Falafel is a nice cheap food to make. I think it would go down well. Could you pitch up near the Civic Hall? 
I used to live in Wolves...


----------



## mr steev (May 20, 2013)

stuff_it said:


> Always popular at festivals as well.
> 
> TBH if I was doing festival catering for profit I would definitely look into getting one of those hot plates for crepes - how much do eggs, flour, sugar and lemons cost after all. In fact the profits on crepes can exceed the profits on cocaine if you sell enough.


 
I've  considered crepes before. If I managed to do festivals then I'd offer a bit more... I've got a mate with a marquee too, and love the idea of a putting on a bit of music as well... but one thing at a time!

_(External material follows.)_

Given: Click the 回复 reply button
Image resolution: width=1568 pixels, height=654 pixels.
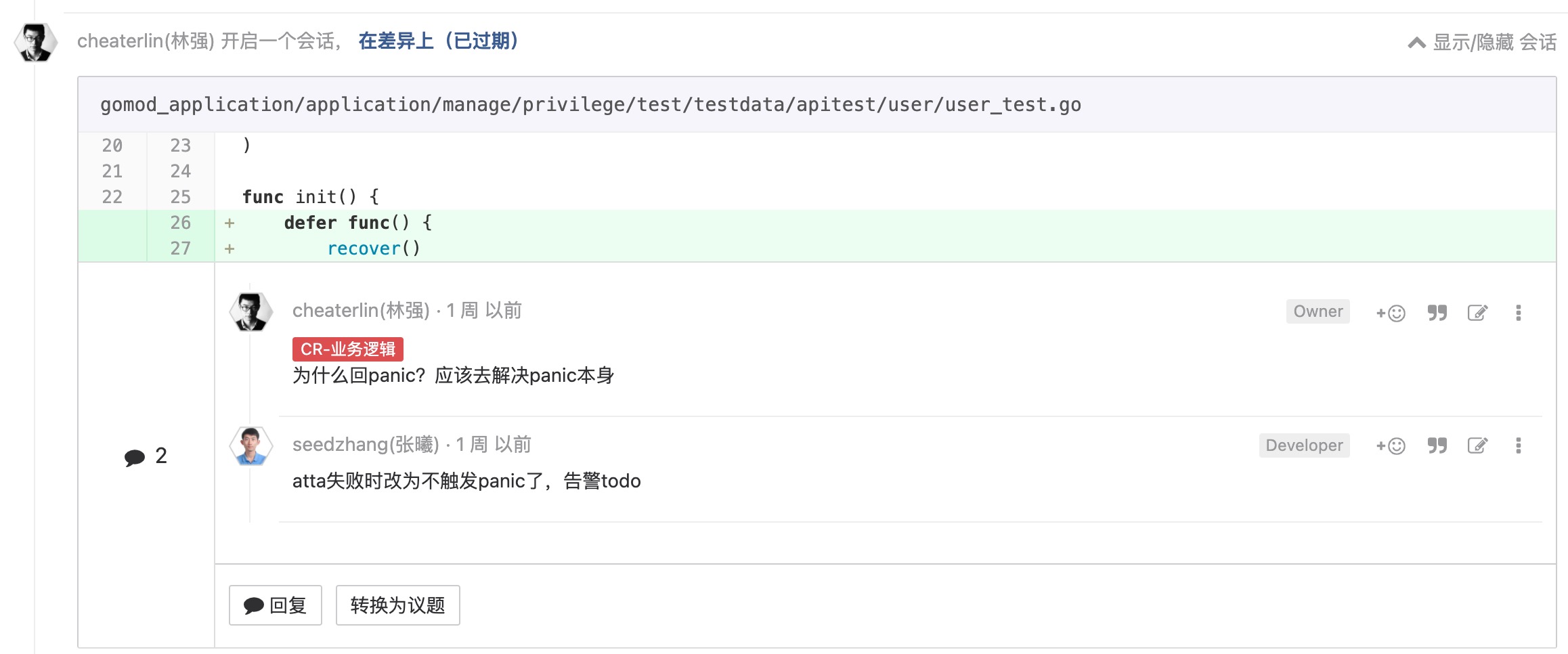Looking at the screenshot, I should 275,605.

Learn to walk first and all that


----------



## miss direct (May 20, 2013)

Go and have a chat to the guy who does curry and rice in a tray down by the shopping centre...they were amazing, if they're still around. 
Waffles would work well too.


----------



## mr steev (May 20, 2013)

miss direct said:


> Go and have a chat to the guy who does curry and rice in a tray down by the shopping centre...they were amazing, if they're still around.


 
Yeah, he's  still around


----------



## stuff_it (May 20, 2013)

miss direct said:


> Go and have a chat to the guy who does curry and rice in a tray down by the shopping centre...they were amazing, if they're still around.
> Waffles would work well too.


Except that most small waffle irons are electric and take a lot of power. You can get gas ones though. 

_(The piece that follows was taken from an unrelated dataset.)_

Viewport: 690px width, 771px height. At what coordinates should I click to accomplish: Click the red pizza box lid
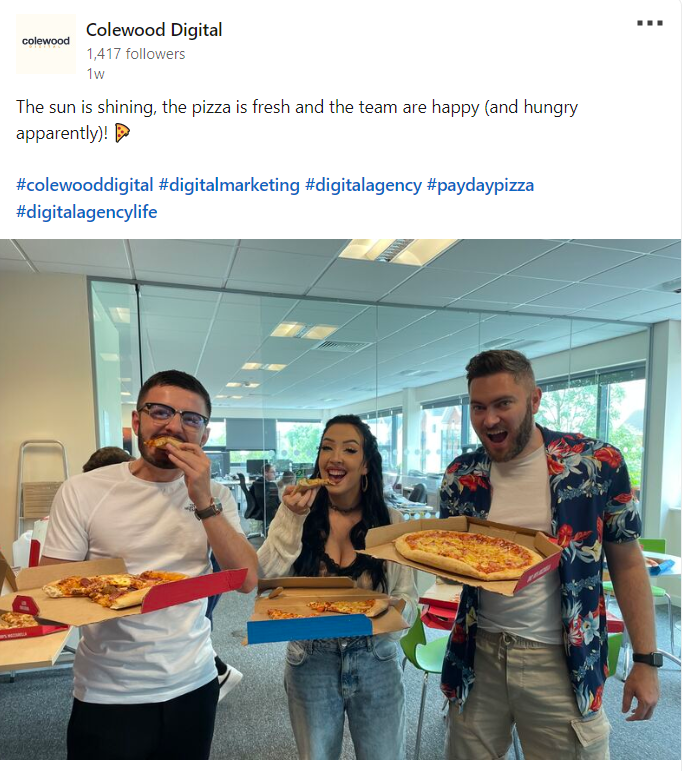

On the plus side waffle and pancake batter use similar ingredients so you wouldn't have any wastage if you did both.


----------



## lizzieloo (May 20, 2013)

That'll be one hell of a hair-net mr steev


----------



## miss direct (May 20, 2013)

Plenty of students in Wolves who might go for falafel. It might not be post pub food but it's a great snack/meal. 
Are waffles popular street food in the UK? They are popular here in Turkey. So wonderful....they put chocolate, fruit, sweets, nuts and other stuff on, then roll it up and put it in a cone and stick a fork inside it.


----------



## stuff_it (May 20, 2013)

miss direct said:


> Plenty of students in Wolves who might go for falafel. It might not be post pub food but it's a great snack/meal.
> Are waffles popular street food in the UK? They are popular here in Turkey. So wonderful....they put chocolate, fruit, sweets, nuts and other stuff on, then roll it up and put it in a cone and stick a fork inside it.

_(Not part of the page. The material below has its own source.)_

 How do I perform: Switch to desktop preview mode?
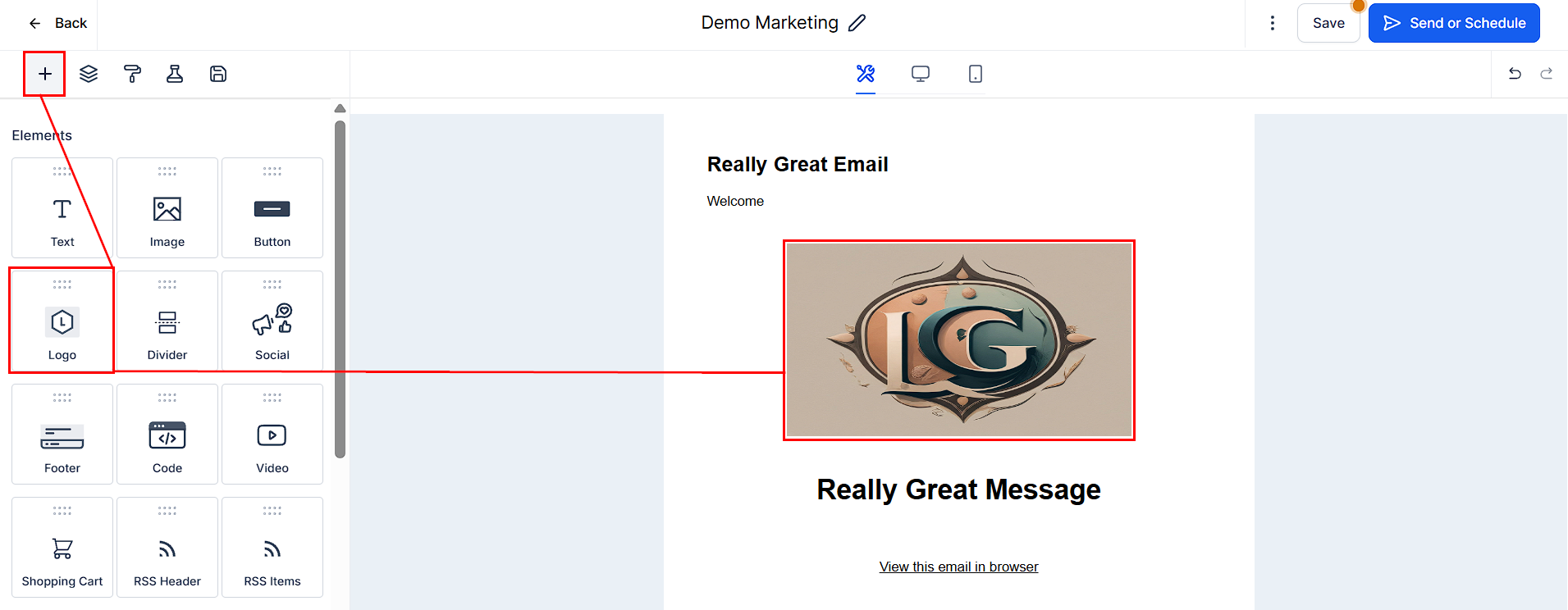click(921, 74)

Not really seen it but crepes certainly are, and if you have the plate thingy you could do dhosa as well.


----------



## mr steev (May 20, 2013)

lizzieloo said:


> That'll be one hell of a hair-net mr steev


 
They're not quite as long as they used to be, but I think some sort of hat/bandana will be needed


----------



## not-bono-ever (May 24, 2013)

the crepe stall in the Turman Brewery on brick lane on sundays sell 200-400 crepes a day @ 3.00-5.00 each. Many are made from 6Am onwards - takes a minute or so each and they are reheated on a simple leccy hotplate with the filling when the punters buy them. you need a shit load of buckwheat flour and eggs to do them properly, but work about 25p + the filling each . big profits if you can get the location.

good luck


----------



## Montgolfier (May 25, 2013)

I had mine nicked..

Make sure you get insurance!


----------



## wiskey (May 25, 2013)

on the subject of falafel there has been a static truck in the center of Bristol for as long as I've lived her (7yrs) and it's always done well both with locals and tourists . . . and I noticed the other day an actual falaffel shop has opened up too. So they are obviously thinking they'll sell well.


----------



## stuff_it (May 25, 2013)

not-bono-ever said:


> the crepe stall in the Turman Brewery on brick lane on sundays sell 200-400 crepes a day @ 3.00-5.00 each. Many are made from 6Am onwards - takes a minute or so each and they are reheated on a simple leccy hotplate with the filling when the punters buy them. you need a shit load of buckwheat flour and eggs to do them properly, but work about 25p + the filling each . big profits if you can get the location.
> 
> good luck


Buckwheat? For crepes? Since when?


----------



## Dillinger4 (May 25, 2013)

I am going to run a van that sells stew


----------



## Maurice Picarda (May 25, 2013)

I'd quite like a souffle van, tough though the logistics would be.


----------



## DotCommunist (May 25, 2013)

Dillinger4 said:


> I am going to run a van that sells stew


 

Irish stew. In the name of the law


----------



## xslavearcx (May 25, 2013)

During the new deal days i got sent on a "how to start your own buisness course" alongwith a group of other budding entrepreneurs on long term dole. So at the end of the course we had this consultation with buisness start up experts from RBS. Each of us had to give a presentation about our proposed buisness idea.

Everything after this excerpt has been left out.